[TEXT PASSAGE]
* * * *

The Network of Network Scientists

• Summary
• Network Science
• 2018

George Panagopoulos, 4th of July, 2018

Friday night. I ‘m already a couple of days in Paris, because I came earlier to become more acquainted with Ecole Polytecnique, towards my internship in DaSciM. I decided to start preparing for the 13th International Conference on Network Science (NetSci), which was about to kick off in a few hours with Brainhack Networks. Though the majority of the participants have a physics background, NetSci is highly interdisciplinary and achieves a great balance between applications and theory. In other words, a great place for an aspiring graph miner to hear tons of different perspectives, while presenting his poster.
Next morning, I realized that my studio in Palaiseau is 1 hour away from the venues of the conference. All four of them! On top of that, I had no mobile internet and, as a first-timer to the city of love, I was not familiar with the lack of english-speaking and the daedal public transportation network. Relying on extremely amateur sign language and my rusty running skills, I managed to get to Massy, then Denfert-Rochereau, then Chevaleret, and eventually to the grandiose entrance of the ICM institute for Brain and Spinal Cord, right on time for registration…and breakfast.

* * * *

In the NetSci post, how far was the studio in Palaiseau from the conference venues? The material that comes next is unrelated to the text above.

[GIVEN DATA]

* * * *

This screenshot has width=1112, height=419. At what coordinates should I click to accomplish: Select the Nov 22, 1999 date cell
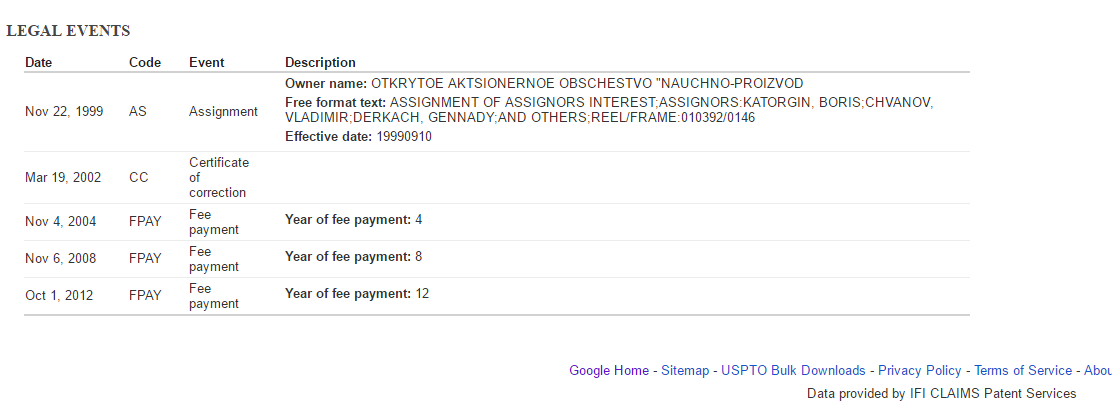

* * * *

[WRITTEN RESPONSE]
It was 1 hour away from the venues.